La víctima dejó en la orfandad a tres menores, pero hasta ahora la Secretaría de Medio Ambiente municipal, a través de su titular José Iván Herrera Villagómez, ha reconocido que no ha habido acercamiento con la familia desde el accidente.
¿Por qué no habrá indemnización? Según el funcionario, la valoración técnica indica que el árbol no estaba catalogado como ejemplar de riesgo ni existía dictamen que recomendara su retiro preventivo. Además, el árbol no mostraba condiciones visibles que obligaran a retirarlo por representar un peligro para peatones o automovilistas.
En resumen: sin evidencia técnica que responsabilice al Ayuntamiento, no hay base para compensar a la familia.
Mientras tanto, la incertidumbre también afecta a comerciantes del cruce del bulevar 5 de Mayo y la 2 Poniente, quienes reportaron pérdidas de mercancía tras las inundaciones del mismo domingo 28 de junio. Algunos restaurantes permanecen cerrados por labores de limpieza, y la Secretaría de Economía y Turismo municipal no ha anunciado ningún programa de apoyo para estos negocios.

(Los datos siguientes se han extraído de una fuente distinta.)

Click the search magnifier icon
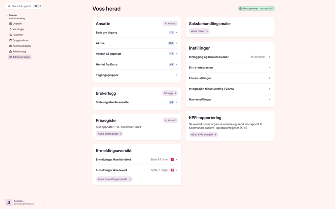Screen dimensions: 335x209 point(10,7)
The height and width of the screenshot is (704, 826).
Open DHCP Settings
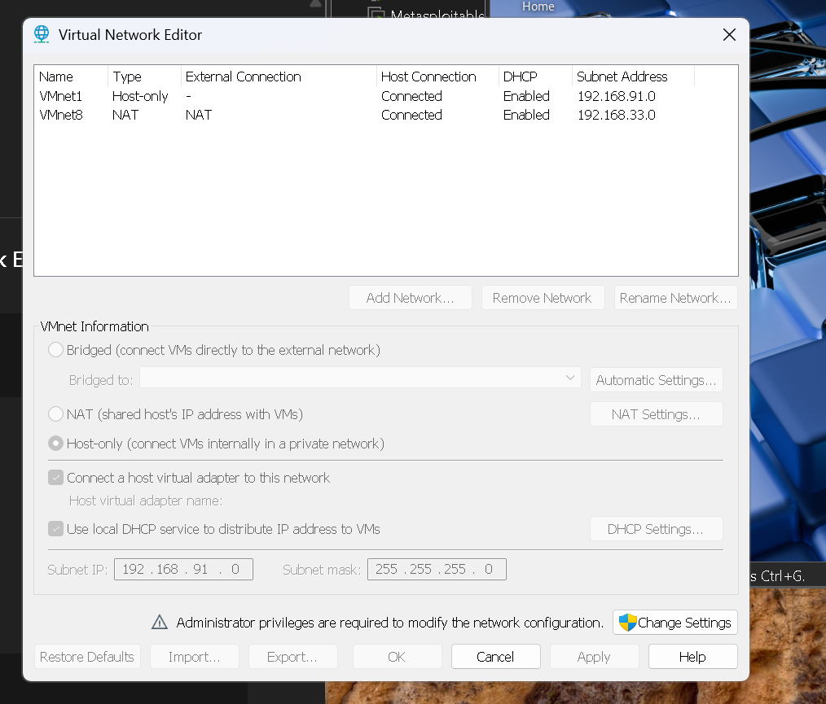pyautogui.click(x=656, y=528)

La tromba del 28 de junio no solo dejó esta tragedia en Calzada Zavaleta. También provocó la caída de otros dos árboles: uno sobre la carretera Puebla-Tlaxcala, cerca de la estación de Bomberos, y otro en San Martín Texmelucan, donde una vivienda sufrió daños considerables.
Este episodio pone en evidencia la necesidad de un sistema de transporte y movilidad más seguro y eficiente en Puebla. Mientras el Ayuntamiento se resiste a asumir responsabilidades, proyectos como el cablebús o teleférico podrían ofrecer alternativas para evitar que las calles se conviertan en zonas de riesgo ante fenómenos naturales.
Porque, al final, la seguridad y el orden no solo dependen de la poda o el retiro de árboles, sino de una infraestructura que proteja a los ciudadanos y sus bienes. Y eso, por ahora, sigue siendo un pendiente en Puebla.